Para Cage, o compositor não é aquele que cria uma obra segundo parâmetros previamente estabelecidos, mas aquele que manipula sons diversos, onde qualquer som é permitido. Seu papel é possibilitar que a experiência sonora aconteça, onde o resultado é muitas vezes desconhecido e novo. Ao abraçar o acaso a música passa a refletir mais autenticamente a natureza imprevisível da vida.
Em vez de controlar cada aspecto da composição, permitia que certas decisões fossem tomadas aleatoriamente, usando métodos como o lançamento de moedas. Em sua composição "Music of Changes" (1951), fez uso do I Ching para determinar a duração das notas, a dinâmica e a escolha dos sons. Em "4'33" (1952), a indeterminação emerge dos sons do ambiente que ocorrem durante a performance, desafiando a própria noção do que é música.
"É que a música, me parece, é o processo em estado puro. (...) E, ainda aí, eu diria que, para mim, a música não é uma questão de estrutura, nem de forma, mas de processo. Penso, muito rapidamente, para fazer aproximações, que um dos músicos que mais pensa a música em termos de processo é John Cage. Bem, quero dizer, a música é processo. De certa maneira, ela é amor à vida, fundamentalmente."(Gilles Deleuze, aula 'Anti-Édipo e outras reflexões')

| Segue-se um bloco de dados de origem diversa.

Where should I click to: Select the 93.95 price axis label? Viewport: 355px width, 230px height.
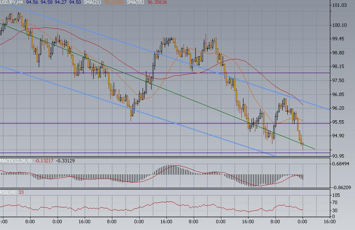(x=339, y=156)
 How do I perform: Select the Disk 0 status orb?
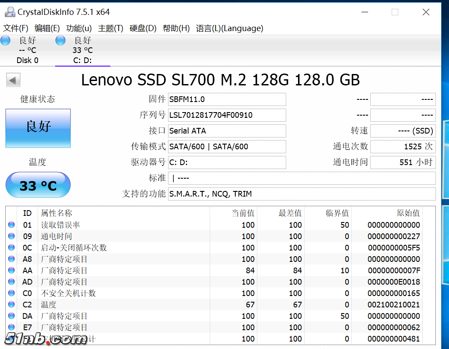pyautogui.click(x=5, y=41)
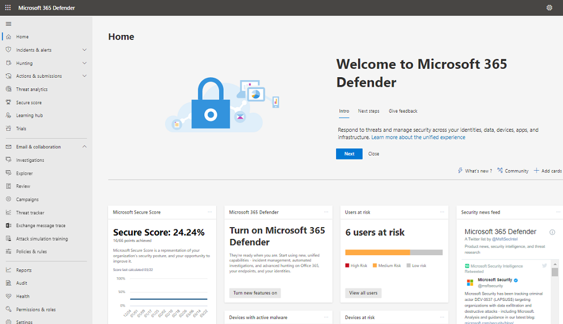The width and height of the screenshot is (563, 324).
Task: Expand Incidents & alerts section
Action: point(84,50)
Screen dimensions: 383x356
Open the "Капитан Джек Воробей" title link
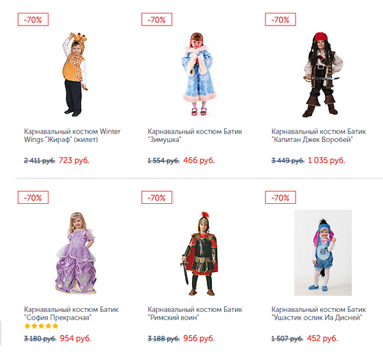click(x=318, y=135)
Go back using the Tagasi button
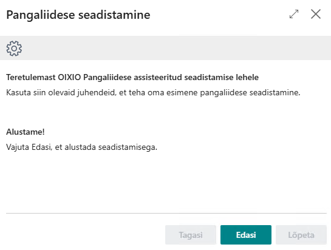Image resolution: width=331 pixels, height=250 pixels. coord(191,235)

Gilles Deleuze (1925-1995) pensava a filosofia como uma arte de criar conceitos e espaços, tendo subvertido a ideia de "ser" pela noção de "devir". Sua filosofia da diferença é contrária a noção de identidade ou repetição, evidenciando a singularidade e a diferenciação constante na vida e no pensamento. Segundo ele, a filosofia atravessa a arte, a criação e a experimentação, e fez filosofia dialogando com artes plásticas, literatura e cinema.
"O devir não é se direcionar para uma forma, é algo inacabado, sempre em curso, o devir sempre está 'entre'."(Gilles Deleuze, em 'A Literatura e a Vida')
O acontecimento escapa a lógica da identidade e da causalidade, ficando evidente em momentos de ruptura e diferenciação, marcado pela imprevisibilidade e pela capacidade de gerar novas possibilidades e configurações de vida. Trata-se de eventos singulares com o potencial de afetar e transformar as estruturas estabelecidas, atravessando relações complexas e imprevisíveis, como um signo vazio, imprevisto e não-planejado.
Todo acontecimento é uma experiência, no âmbito do não-ser, coexiste ao devir. Suas dimensões são extensiva (corporificada, material, concreta) e intensiva (abstrata, virtual, em movimento, instável). O acontecimento fica mais evidente quando algo inusitado, disruptivo, inesperado ocorre - os acontecimentos são virtuais, não seguem a mesma dinâmica do agora concreto, podendo recomeçar e retornar a qualquer momento, sempre de modo diferente, sem se esgotar.
"O acontecimento não é o que acontece (acidente), ele é no que acontece o puro expresso que nos dá sinal e nos espera."(Gilles Deleuze, em 'Lógica do sentido')
Quando buscamos identificar o que há de distintivo em nós, não estabelecemos um contato com a diferença, mas subordinamos ela à representação. A imagem do pensamento é moral, representativa e dogmática, enquanto que o pensamento sem imagem evidencia a mobilidade, a impermanência e a diferença. O ser passa a ser percebido como devir, imanente, material, aberto, múltiplo e singular.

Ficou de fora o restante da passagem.